As summarized by philosopher John Searle, de Saussure established that 'I understand the sentence "the cat is on the mat" the way I do because I know how it would relate to an indefinite—indeed infinite—set of other sentences, "the dog is on the mat," "the cat is on the couch," etc.'

The term "structuralism" itself appeared in the works of French anthropologist Claude Lévi-Strauss. This gave rise, in France, to the "structuralist movement", which spurred the work of such thinkers as Louis Althusser, the psychoanalyst Jacques Lacan, as well as the structural Marxism of Nicos Poulantzas. Most members of this movement did not describe themselves as being a part of any such movement. Structuralism is closely related to semiotics.

Blending Freud and de Saussure, the French (post)structuralist Jacques Lacan applied structuralism to psychoanalysis and, in a different way, Jean Piaget applied structuralism to the study of psychology.
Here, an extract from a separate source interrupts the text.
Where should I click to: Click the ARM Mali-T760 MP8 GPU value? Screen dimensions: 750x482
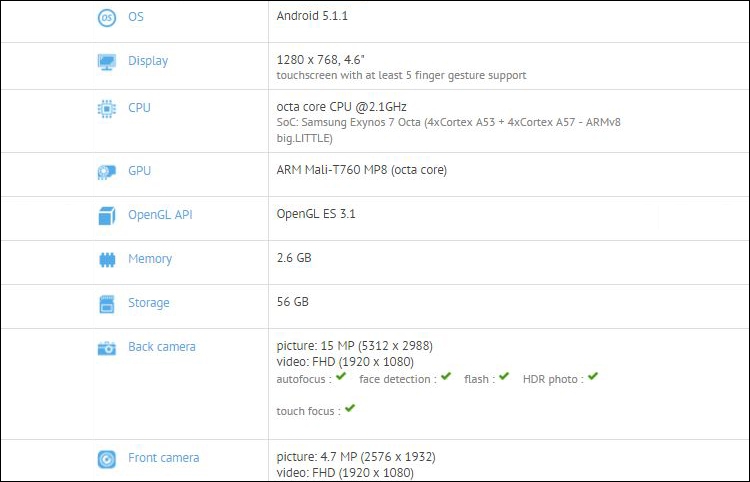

But Jean Piaget, who would better define himself as constructivist, considers structuralism as "a method and not a doctrine" because for him "there exists no structure without a construction, abstract or genetic".

Michel Foucault's book The Order of Things examined the history of science to study how structures of epistemology, or episteme, shaped the way in which people imagined knowledge and knowing (though Foucault would later explicitly deny affiliation with the structuralist movement).
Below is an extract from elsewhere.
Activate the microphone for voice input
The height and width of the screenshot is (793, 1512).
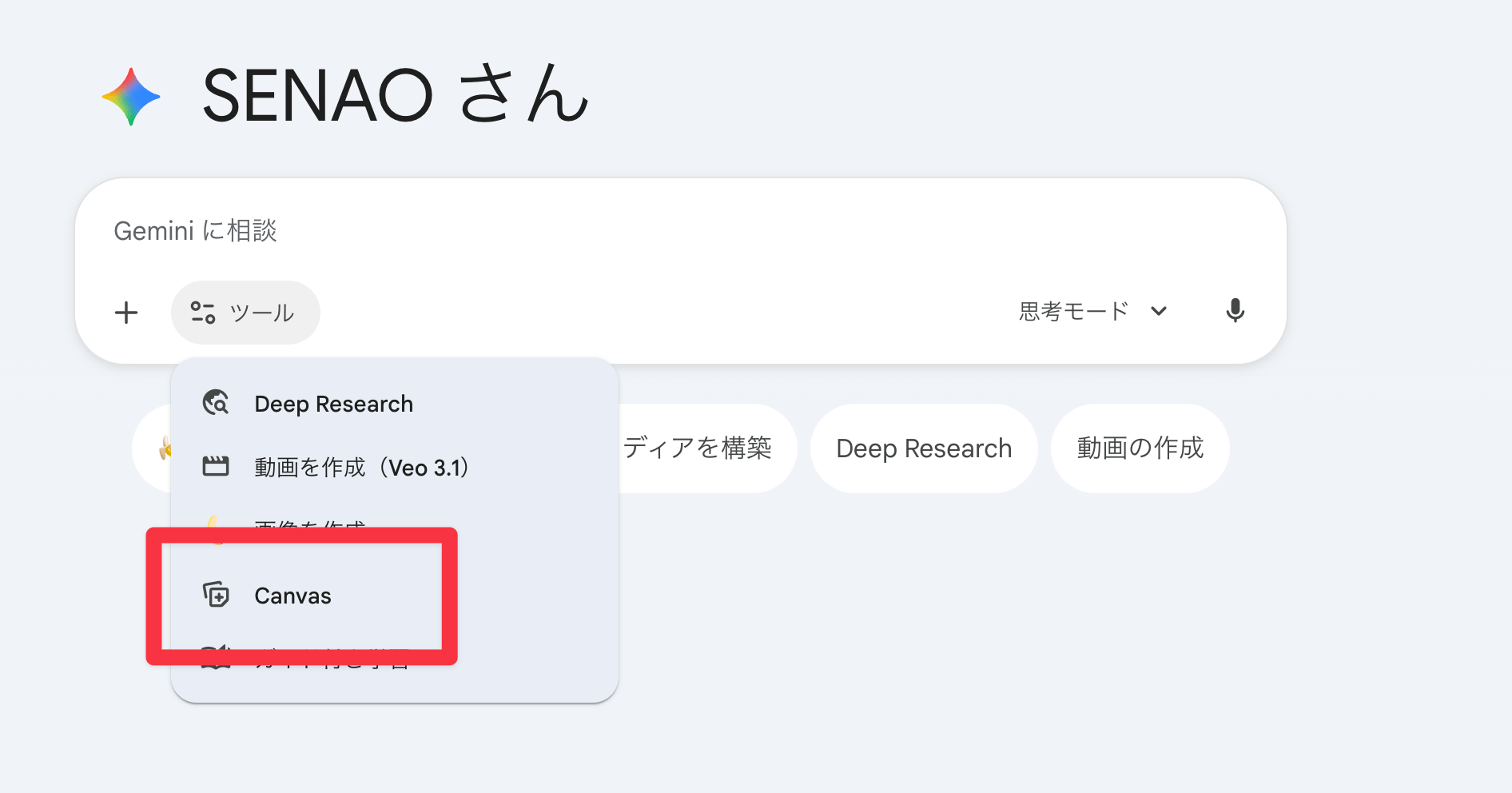coord(1235,311)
In much the same way, American historian of science Thomas Kuhn addressed the structural formations of science in his seminal work The Structure of Scientific Revolutions. Though less concerned with "episteme", Kuhn nonetheless remarked at how coteries of scientists operated under and applied a standard praxis of 'normal science,' deviating from a standard 'paradigm' only in instances of irreconcilable anomalies that question a significant body of their work.

Blending Marx and structuralism was another French theorist, Louis Althusser, who introduced his own brand of structural social analysis, giving rise to "structural Marxism". Other authors in France and abroad have since extended structural analysis to practically every discipline.

Proponents of structuralism would argue that a specific domain of culture may be understood by means of a structure—modelled on language—that is distinct both from the organizations of reality and those of ideas or the imagination—the "third order". In Lacan's psychoanalytic theory, for example, the structural order of "the Symbolic" is distinguished both from "the Real" and "the Imaginary"; similarly, in Althusser's Marxist theory, the structural order of the capitalist mode of production is distinct both from the actual, real agents involved in its relations and from the ideological forms in which those relations are understood. According to Alison Assiter, four ideas are common to the various forms of structuralism. First, that a structure determines the position of each element of a whole. Second, that every system has a structure. Third, structural laws deal with co-existence rather than change. Fourth, structures are the "real things" that lie beneath the surface or the appearance of meaning.